Indira menutup mulutnya mendengar nada suara tegas Fajar, mengerucutkan bibirnya dengan mengikuti Fajar dari belakang. Menunggu Fajar selesai membayar mereka kembali ke mobil, Indira masih merasa tidak enak pada Fajar yang sudah membayar makanannya.

“Aku nanti mampir bisa?” tanya Fajar yang membuat Indira membelalakkan matanya “Aku mau minta ijin masalah psycho camp.”

“Jangan, kak. Aku aja yang bicara sama papa dan mama.” Indira langsung menolak.

“Aku nggak percaya sama alasanmu jadi kayaknya lebih enak langsung bicara sama orang tuamu.” Fajar menolak langsung.

“Aku yakin kakak tetap tidak mendapatkan ijin dari mereka.”

“Memang separah apa penyakit kamu? Apa ini berkaitan sama wajah pucatmu tadi?”
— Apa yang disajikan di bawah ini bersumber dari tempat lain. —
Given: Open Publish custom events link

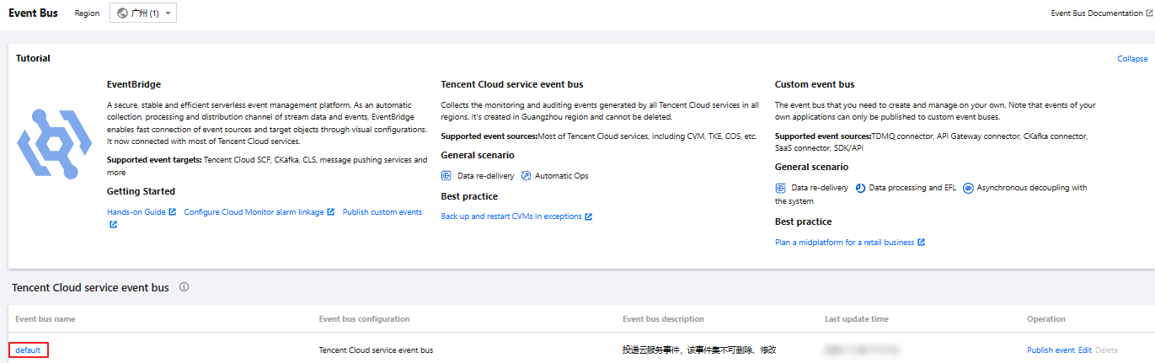Looking at the screenshot, I should 382,212.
“Kakak tahu darimana? Bukannya tadi nggak ada disana?” Indira menatap terkejut pada Fajar.

“Aku akan tetap bicara dengan orang tuamu masalah ijin untuk acara itu, kalau mereka tetap tidak mengijinkan aku akan minta dispensasi sama Wahyu khusus buat kamu.”

“Jangan, kak. Aku yang akan bicara langsung sama Mas Wahyu.” Indira menolak langsung.

“Tugas pertama seorang pacar yaitu melakukan apapun untuk pacarnya.”